The inspectors evaluated all of the issues above in accordance with the guidance in IMC 0612, Appendix B, Issue Screening, and Appendix E, Examples of Minor Issues, and determined the issues were of minor significance because the inspectors did not identify any CAQs that were not appropriately corrected or scheduled for correction in a reasonable period of time as a result of the failure to implement the CAP process appropriately. Consequently, these issues were not subject to enforcement action in accordance with the NRCs enforcement policy.
Observation: LER 2019-001-00 for Salem Nuclear Generating Station Unit 2, 71152 Manual Reactor Trip Due to Circulating Water Intake frazil Ice Blockage.

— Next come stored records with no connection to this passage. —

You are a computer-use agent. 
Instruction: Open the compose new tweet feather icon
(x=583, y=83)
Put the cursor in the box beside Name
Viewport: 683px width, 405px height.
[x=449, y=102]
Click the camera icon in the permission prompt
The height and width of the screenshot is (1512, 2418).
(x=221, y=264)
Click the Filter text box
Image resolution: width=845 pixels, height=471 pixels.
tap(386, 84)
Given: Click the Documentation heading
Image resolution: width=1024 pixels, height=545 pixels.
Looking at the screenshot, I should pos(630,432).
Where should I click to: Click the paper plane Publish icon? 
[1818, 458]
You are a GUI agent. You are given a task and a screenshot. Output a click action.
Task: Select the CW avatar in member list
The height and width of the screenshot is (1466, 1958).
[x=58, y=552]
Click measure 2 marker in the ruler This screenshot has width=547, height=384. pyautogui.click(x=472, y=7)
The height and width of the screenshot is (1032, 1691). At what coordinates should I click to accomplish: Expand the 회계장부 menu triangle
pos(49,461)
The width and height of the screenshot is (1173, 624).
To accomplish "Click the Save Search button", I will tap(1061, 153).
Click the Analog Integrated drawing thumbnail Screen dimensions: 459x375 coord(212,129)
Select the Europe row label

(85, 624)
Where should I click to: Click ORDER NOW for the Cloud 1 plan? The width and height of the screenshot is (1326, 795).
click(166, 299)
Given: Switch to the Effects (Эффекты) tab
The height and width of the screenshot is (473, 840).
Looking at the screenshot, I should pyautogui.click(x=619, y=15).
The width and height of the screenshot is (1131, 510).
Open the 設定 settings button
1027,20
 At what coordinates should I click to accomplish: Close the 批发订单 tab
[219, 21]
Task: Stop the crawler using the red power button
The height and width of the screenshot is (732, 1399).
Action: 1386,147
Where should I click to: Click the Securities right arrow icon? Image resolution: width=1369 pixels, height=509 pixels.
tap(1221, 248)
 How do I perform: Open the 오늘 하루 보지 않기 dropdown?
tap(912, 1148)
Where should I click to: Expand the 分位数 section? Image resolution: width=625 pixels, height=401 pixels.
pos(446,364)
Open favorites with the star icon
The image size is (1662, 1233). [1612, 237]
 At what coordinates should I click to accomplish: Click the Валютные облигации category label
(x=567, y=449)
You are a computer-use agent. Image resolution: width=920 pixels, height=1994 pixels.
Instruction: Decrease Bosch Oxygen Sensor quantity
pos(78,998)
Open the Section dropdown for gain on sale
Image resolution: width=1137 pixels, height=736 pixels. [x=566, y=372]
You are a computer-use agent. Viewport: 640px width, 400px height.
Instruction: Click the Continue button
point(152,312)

The inspectors reviewed PSEGs corrective actions regarding a manual trip of Salem Unit 2 on January 31, 2019, when four of six circulators were manually tripped on high traveling water screen differential pressures due to the accumulation of frazil ice on the traveling water screens. PSEG performed a root cause evaluation (RCE 70205613). The inspectors reviewed the evaluation and other similar events at Salem. PSEGs evaluation found that the stations frazil ice predictor (a program called Snowflake that is updated using data from the plant computer) was not predictive in nature nor provided guidance on shutting down the unit during icing conditions. The inspectors determined that PSEG conducted an appropriate review of the issue, including an adequate extent of condition review and has implemented timely corrective actions (CAs) to address the causes of the Unit 2 trip. However, the inspectors found that previous corrective actions related to the development of a frazil ice predictor or prediction tool had either not been completed (CRCA 70029296-0160 from a RCE for inadequate winter preparations in 2003) or were not fully effective because the result was not predictive (CRCA 70106627-0270 from a RCE for a Salem Unit 2 trip caused by frazil ice). The inspectors determined this performance deficiency was minor because it did not adversely affect the Initiating Event cornerstone objective, protection against external factors attribute, of limiting the likelihood of events that upset plant stability and challenge critical safety functions during shutdown as well as power operations.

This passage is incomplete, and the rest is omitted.